Passage shown

Start

As illustrated in FIG. 16, the directional control valve command computing section 97A computes the meter-out command values Cd of the directional control valves 35, 37, and 39 on the basis of the operation signal from the operation device 6, the meter-out target pressures Pot and the meter-in flags fg of the hydraulic actuators 20, 21, and 5 as a computation result of the target pressure computing section 93A, and the meter-out target flow rates Qot of the hydraulic actuators 20, 21, and 5 as a computation result of the target flow rate computing section 101. Incidentally, the meter-out target flow rates Qot of the hydraulic actuators 20, 21, and 5 are calculated from the target velocities Vt (wt) corresponding to the operation signal of the operation device 6.

Specifically, as illustrated in FIG. 22, the directional control valve command computing section 97A has a meter-out opening converting section 971 and a command converting section 975 as functional sections similar to those in the case of the first embodiment. However, the absolute value of the operation signal from the operation device 6 is input to the meter-out opening converting section 971, and the meter-out opening converting section 971 computes demanded values of meter-out openings of the directional control valves 35, 37, and 39 according to the absolute value of the operation signal. Further, a meter-out target opening computing section 976 that performs computation by using a hydrodynamic relational equation as well as a minimum value selecting section 977, a first switching section 978, and a second switching section 979 are provided in place of functional sections of the deviation computing section 972, the feedback computing section 973, and the meter-out target opening computing section 974 as functional sections in the case of the first embodiment.

The meter-out target opening computing section 976 computes meter-out target openings Amo of the directional control valves 35, 37, and 39 by using the following Equation as a hydrodynamic relational equation (fluid restrictor relational equation) between differential pressures across the meter-out passage sides of the directional control valves 35, 37, and 39, the meter-out openings of the directional control valves 35, 37, and 39, and passing flow rates (meter-out flow rates) on the meter-out passage sides of the directional control valves 35, 37, and 39. The target openings Amo as a computation result are output to the minimum value selecting section 977.

$\begin{array}{cc}{A}_{\mathrm{mo}}=\frac{Q_{\mathrm{ot}}}{\sqrt{\frac{2\left(P_{\mathrm{ot}}-P_s\right)}{\rho }}}& \left[\mathrm{Expression}13\right]\end{array}$

Here, Qot denotes the meter-out target flow rates of the hydraulic actuators 20, 21, and 5 as a computation result of the target flow rate computing section 101, Pot denotes the meter-out target pressures of the hydraulic actuators 20, 21, and 5 as a computation result of the target pressure computing section 93A, Ps denotes the pressure of the tank line 52 connected to the directional control valves 35, 37, and 39, and ρ denotes the density of the hydraulic operating fluid. Ps is, for example, a pressure corresponding to the pressure of the hydraulic operating fluid tank 41 or a set value such as 0, and is stored in the storage device 81 in advance.

End

Collected material
Start

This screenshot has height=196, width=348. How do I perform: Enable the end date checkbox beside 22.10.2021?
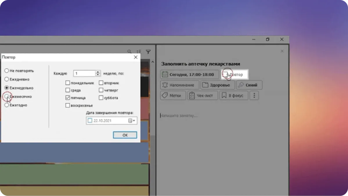pos(90,121)
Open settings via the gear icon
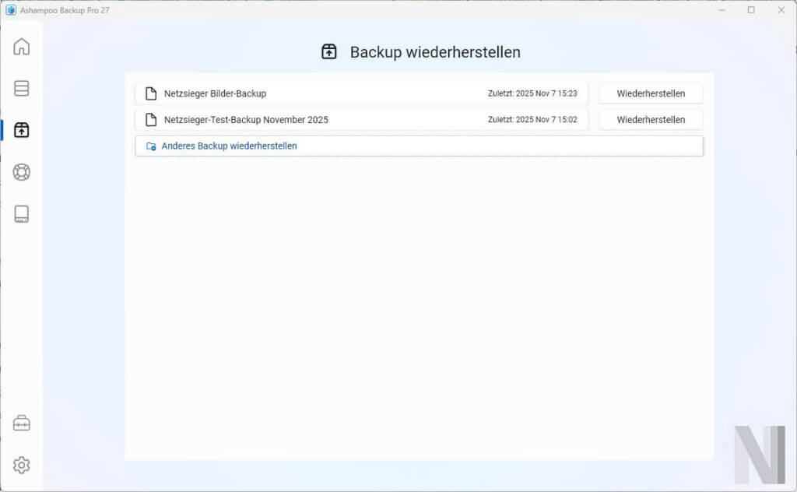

End

Prompt 1
Rewrite the hydraulic valve passage, everything from "The meter-out target opening computing section 976" down to "selecting section 977.", swapping "minimum value selecting section" for "lowest value selecting section".
Prompt 2
Using the hydraulic valve passage, explain in one to three sentences how the meter-out target opening computing section 976 gets the meter-out target openings Amo.

Full answer 1
The meter-out target opening computing section 976 computes meter-out target openings Amo of the directional control valves 35, 37, and 39 by using the following Equation as a hydrodynamic relational equation (fluid restrictor relational equation) between differential pressures across the meter-out passage sides of the directional control valves 35, 37, and 39, the meter-out openings of the directional control valves 35, 37, and 39, and passing flow rates (meter-out flow rates) on the meter-out passage sides of the directional control valves 35, 37, and 39. The target openings Amo as a computation result are output to the lowest value selecting section 977.

Full answer 2
Section 976 uses Expression 13, a hydrodynamic (fluid restrictor) relational equation. The equation links the differential pressures across the meter-out passage sides of the directional control valves, their meter-out openings, and the meter-out flow rates. Under it, Amo equals the meter-out target flow rate Qot divided by the square root of 2(Pot − Ps)/ρ, and the result is sent to the minimum value selecting section 977.